Get a hobby that takes you out of your comfort zone a bit - meaning out of the house and into places with real life human beings occasionally. Take up a class, a single one night a week class will open the doors to social interactions and might provide you with enough social interactions to stave off loneliness.
It also opens the door to meeting potential mates. Unless you have a lot of plumbing or other issues in your house, men don't just walk up to your door and ring to come in.... You need to be out there as an open target, meet new people (not necessarily just gay men) , network a little, get introduced to new people. Somewhere out there is 'your' man. Finding him is a bit difficult if all you do is stay at home.
I put a lot of importance on the relationship side of the matter, as such I passed up on lots and lots and lots of casual sex encounters.
I found most of my men through other than LGBT related social activities. Meaning while I did go to the bars and clubs, I wasn't looking for sex nor relationships at those places (I was looking for alcohol lots and lots of alcohol - why else to go to a bar?).

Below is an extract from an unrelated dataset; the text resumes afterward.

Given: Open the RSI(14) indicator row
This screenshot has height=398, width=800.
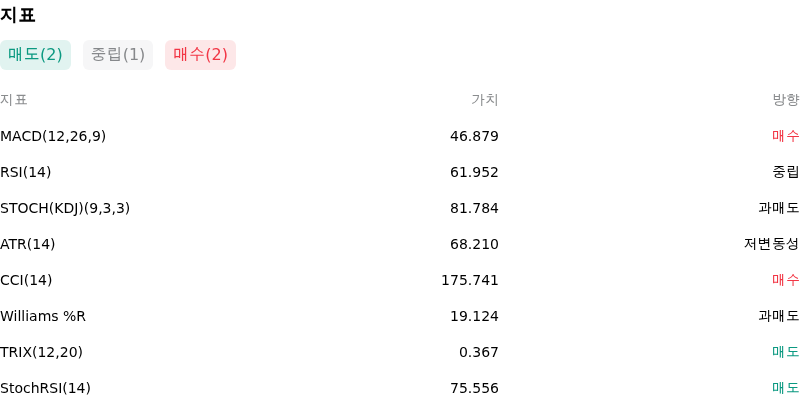Looking at the screenshot, I should coord(400,172).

When love happens it has a way of sneaking up behind you at the least expected places and times and then proceeds to bash your brains out.
My current partner of 14 years I met at an Alcoholics Anonymous meeting. I was then 2 years clean and sober and seriously not wanting to be involved. The very week before I was 'sharing' how I had decided to spend the next few years as a single person, pursing my own life and doing selfish things to get myself in order. A week later I'm being bashed in the head by life which obviously didn't like my plan. :tongue:
I did spend a lot of time 'alone' (single) for the first decade of my gay life. It was a choice, one I do not regret... often or much. Yeah sure I sometimes get in a mood and wonder if I would have been happier had I 'dated' those other guys I turned down cold... I think we all wonder once in a while about the paths we did not take.
It is not good to be alone all the time. And this is beyond relationships and dating, I mean socializing with other people is part of a healthy life.
Being alone doesn't mean you are lonely, however being lonely does mean you need more social interaction. Maybe not a partner, but more friends, to go out and do 'something' to interact with the rest of your species.
Human's are hardwired for social behaviors. They are highly social creatures, if you own one then you need to either be with it a lot, or get another one to keep it company.... Wait that's my advice for dogs... it does apply to humans as well.
Get a hobby that takes you out of your comfort zone a bit - meaning out of the house and into places with real life human beings occasionally. Take up a class, a single one night a week class will open the doors to social interactions and might provide you with enough social interactions to stave off loneliness.
It also opens the door to meeting potential mates. Unless you have a lot of plumbing or other issues in your house, men don't just walk up to your door and ring to come in.... You need to be out there as an open target, meet new people (not necessarily just gay men) , network a little, get introduced to new people. Somewhere out there is 'your' man. Finding him is a bit difficult if all you do is stay at home.